### SELECTED EXTRACT

-- begin --

The Big Buzz Words: Open Floor Plan

By John Garrett, June 26, 2008 | In Home Design |

Like anything in life, when something gets hot, everyone jumps on board. All across the internet, when you search for house plans you are going to see the words, “open floor plan.”

What I wanted to do was cover first, what makes a floor plan truly open. Then I’ll toss out a couple of reasons why the open floor plan is all the rave in the industry.

So, what makes a plan open?

Most designers would say there are at least these three factors:

  1. Room Integration
  2. Maximum Use of Livable Space
  3. Viewpoints to Main Living Areas

Here is a plan that was found through a search on Google for “Open Floor Plan.” It is literally the image of a plan that is used as an example of an open house plan. Hmmmm… somebody is fibbing and taking advantage of the buzzword. I’ll show you why this is not an open plan. (I’ll leave out why its a flat out horrible plan for another blog)

No Room Integration: You have three main dwelling areas in this house (leaving out bedrooms). The kitchen, living room and dining room. While all of the rooms are close, they are divided by walls. The red triangle symbolizes the connection of the three dwelling areas and the green line symbolizes the walls. This means that the house will only feel as big as the room you are in. None of the three dwelling areas are even remotely open to each other.

Each one is segmented by walls and even more amazingly, doors!

open floor plan mistakes

NO Maximum Use of Livable Space: In the next image, look at the green lines. That is hallway space and tons of it. There was no thought put into the design of the floor plan. With that much room there should be some kind of formal entry or foyer (see “A” & “B”) or skating rink. That space could have created larger bathrooms, bedrooms or living areas. That is thousands of dollars in wasted space. Thousands!

Open floor plan mistakes

NO Viewpoints to Main Living Areas: Finally, in the last image, I am going to cover something that is a bit less easy to “see.” This is the idea of viewpoints and how our peripheral vision plays a role. Imagine standing in a corner, facing the wall. The room would feel pretty small, right. Well, if you are in a 12 x 14 room, that is how big the house will feel. Especially with eight foot ceilings and limited windows. This is what is on the menu here in our “open floor plan.”

What I did is put a O in each of the rooms that is a dwelling area. I included one in the pseudo foyer because this is your visitors first impression of the home and is very important.

The – – – – – – – to symbolize a line of sight. An open floor plan should allow you to look into a main dwelling area from another. Not every room has to be open completely, but the majority should. Often times the dining room may be towards the front of the home, making it unable to be directly in the mix. In fact, if it wasn’t such a resale taboo, many would eliminate the formal dining room altogether. Keep in mind, there should also be a natural flow of traffic, but lets stick to the lines of site for this example.

-- end --

Data listing:
-- begin --

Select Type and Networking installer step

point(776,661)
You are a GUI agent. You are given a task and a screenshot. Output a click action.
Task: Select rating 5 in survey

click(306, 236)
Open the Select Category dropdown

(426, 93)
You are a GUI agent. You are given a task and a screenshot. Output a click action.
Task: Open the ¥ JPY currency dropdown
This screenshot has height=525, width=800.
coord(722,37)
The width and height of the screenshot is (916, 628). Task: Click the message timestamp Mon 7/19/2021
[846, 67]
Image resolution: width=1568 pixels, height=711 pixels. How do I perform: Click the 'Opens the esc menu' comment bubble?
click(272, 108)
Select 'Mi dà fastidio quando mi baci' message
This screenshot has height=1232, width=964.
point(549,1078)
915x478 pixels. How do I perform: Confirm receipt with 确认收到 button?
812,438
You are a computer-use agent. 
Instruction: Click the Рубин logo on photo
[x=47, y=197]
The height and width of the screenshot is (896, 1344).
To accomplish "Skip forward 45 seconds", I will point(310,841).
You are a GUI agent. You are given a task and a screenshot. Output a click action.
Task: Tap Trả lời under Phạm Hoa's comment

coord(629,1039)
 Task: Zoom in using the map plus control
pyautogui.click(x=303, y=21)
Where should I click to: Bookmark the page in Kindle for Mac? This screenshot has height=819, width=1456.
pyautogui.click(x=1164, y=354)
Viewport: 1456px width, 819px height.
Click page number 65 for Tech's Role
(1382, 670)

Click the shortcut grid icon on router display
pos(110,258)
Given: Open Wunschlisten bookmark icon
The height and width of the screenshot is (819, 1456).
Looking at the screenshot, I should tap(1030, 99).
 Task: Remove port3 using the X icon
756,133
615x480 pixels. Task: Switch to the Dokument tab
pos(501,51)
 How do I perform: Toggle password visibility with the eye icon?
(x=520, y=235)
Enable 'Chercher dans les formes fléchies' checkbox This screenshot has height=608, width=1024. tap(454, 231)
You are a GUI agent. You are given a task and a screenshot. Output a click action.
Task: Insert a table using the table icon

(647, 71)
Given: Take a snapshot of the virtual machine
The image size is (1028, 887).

-- end --

### TASK GOAL
Can you repeat the stretch from "What I did is" through "is very important." of the open floor plan article, swapping "pseudo foyer" for "makeshift foyer"? The rows are separate from the open floor plan article.

### FULL OUTPUT
What I did is put a O in each of the rooms that is a dwelling area. I included one in the makeshift foyer because this is your visitors first impression of the home and is very important.